◆ **TASK REQUIREMENTS**
Retype exactly the lines below, starting with the line that contains "Select the Text Watermark tab" and ending with the last line; leave out any pictures.

◆ **PROVIDED RECORDS**
◆ ◆ ◆

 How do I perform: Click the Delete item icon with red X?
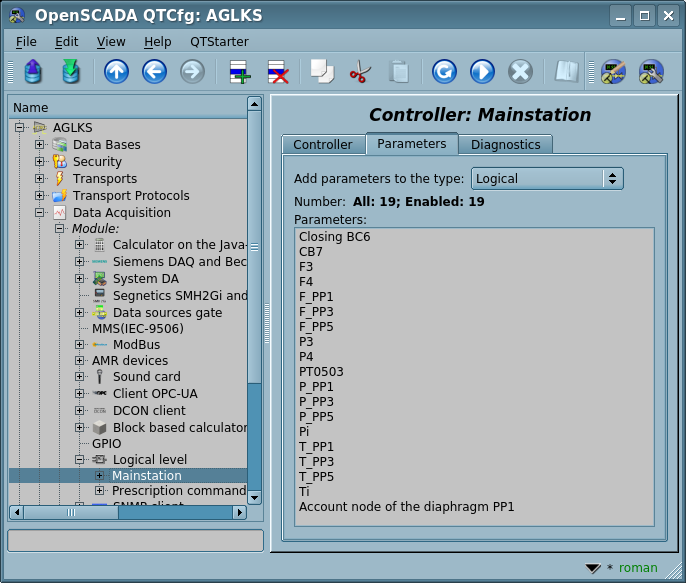tap(277, 72)
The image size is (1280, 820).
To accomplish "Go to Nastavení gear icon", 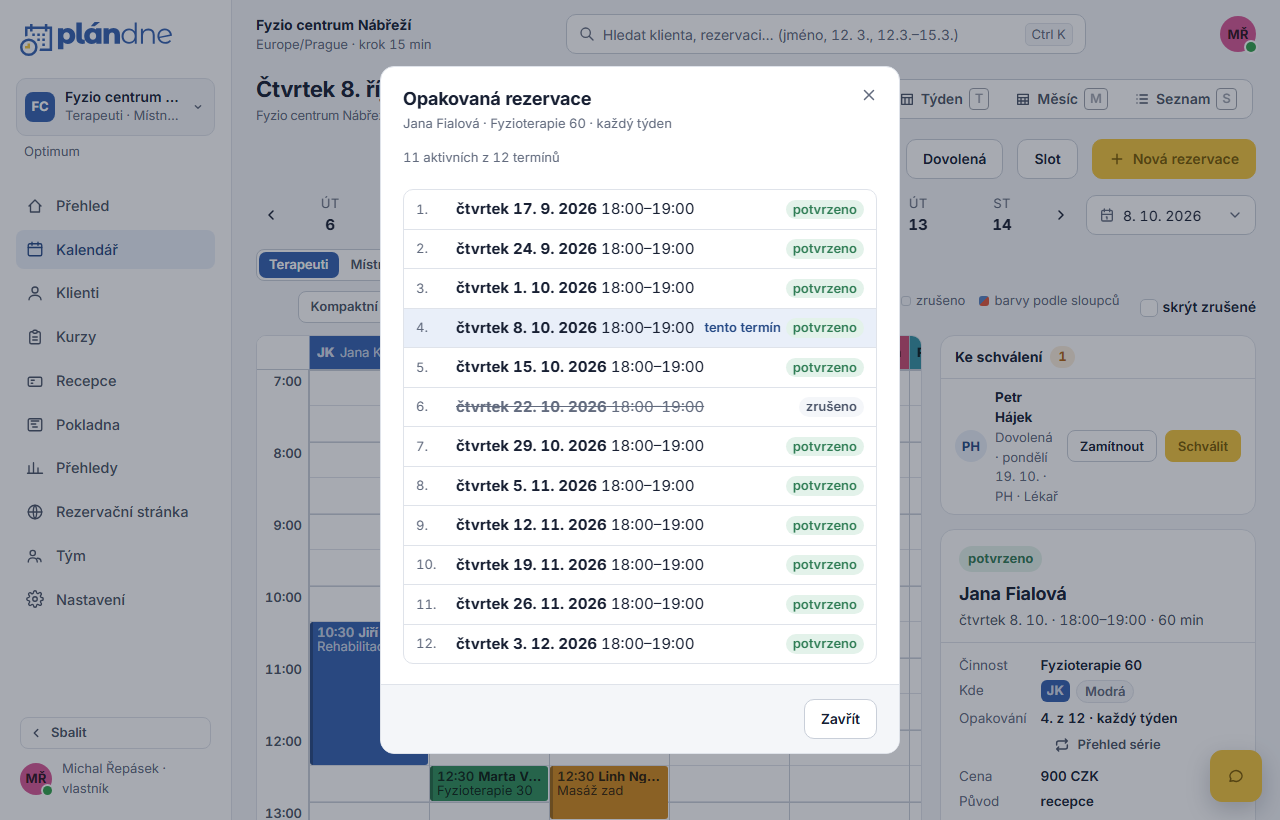I will click(35, 600).
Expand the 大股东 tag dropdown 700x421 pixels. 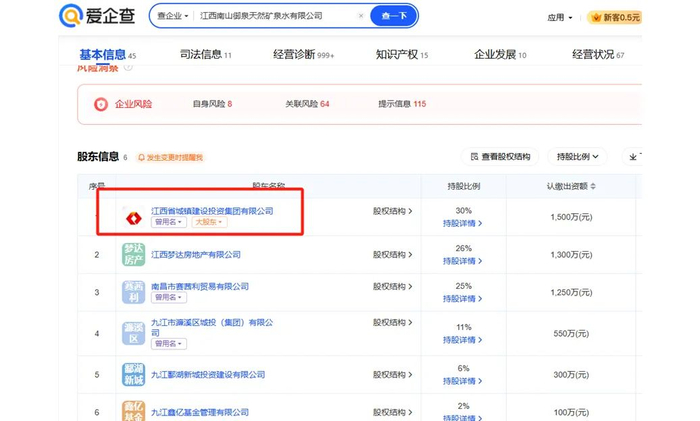[x=209, y=222]

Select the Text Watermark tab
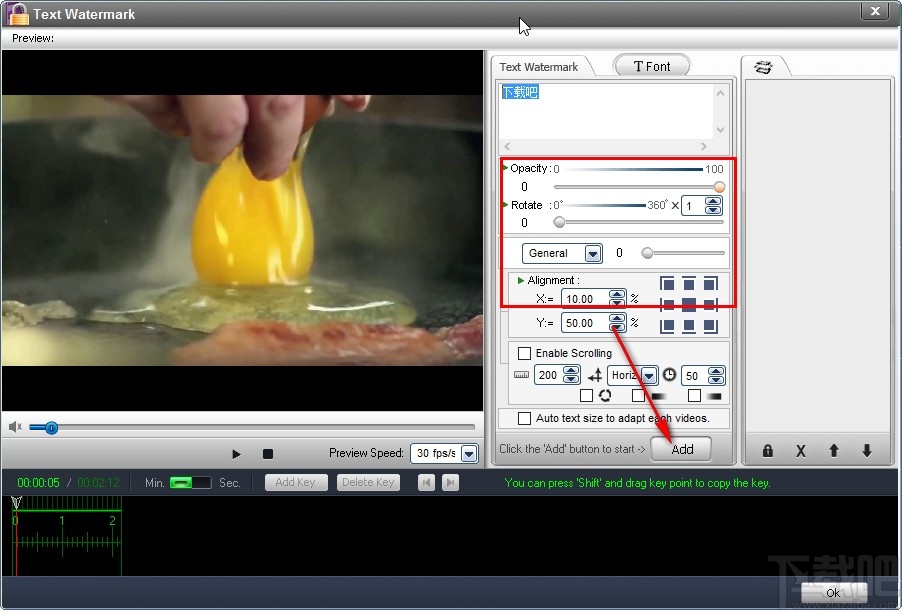coord(542,66)
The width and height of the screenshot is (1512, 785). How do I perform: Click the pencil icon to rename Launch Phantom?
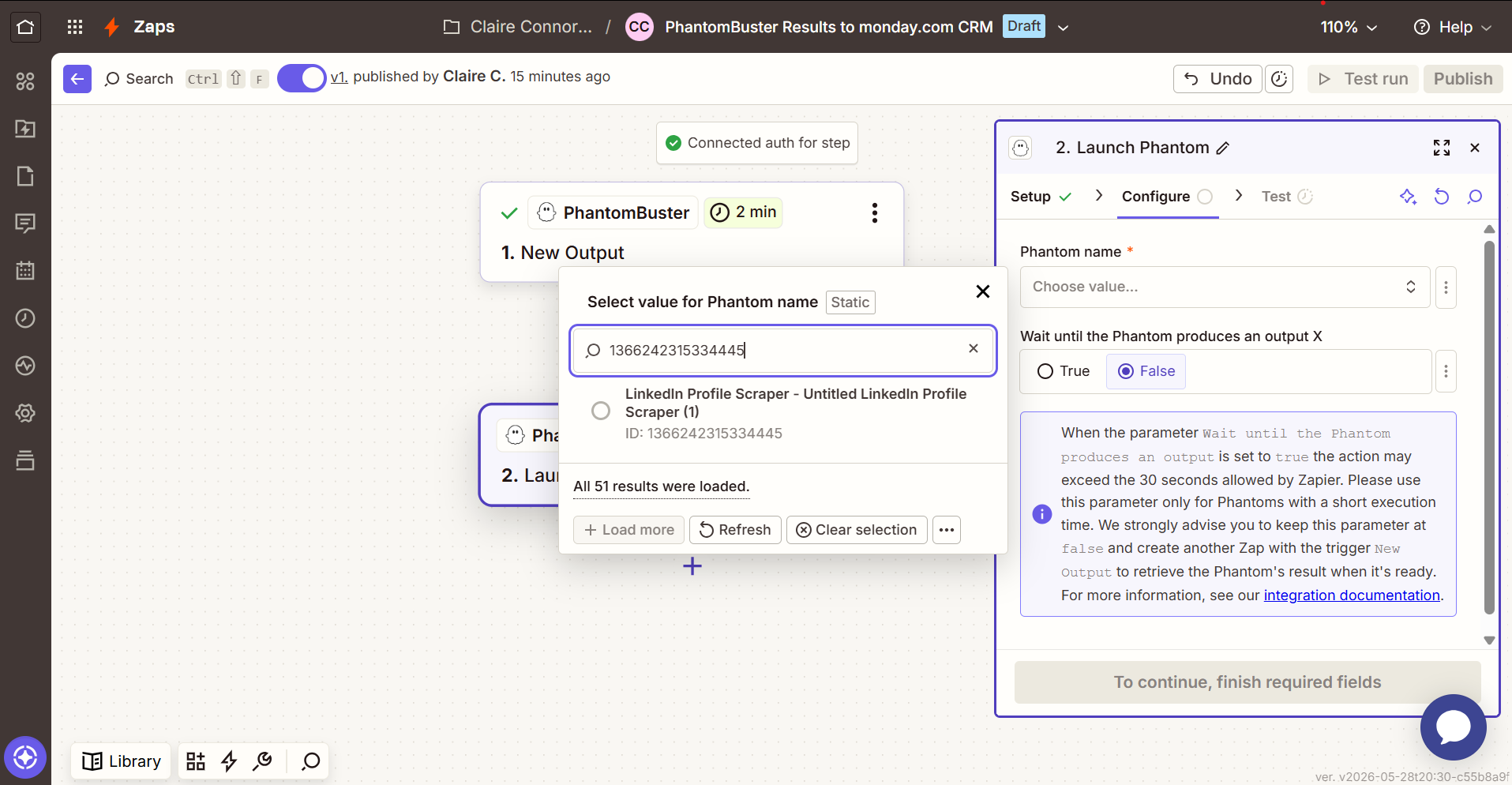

◆ ◆ ◆

◆ **ANSWER SPACE**
Select the Text Watermark tab
coord(542,66)
The width and height of the screenshot is (1512, 785). How do I perform: Click the pencil icon to rename Launch Phantom?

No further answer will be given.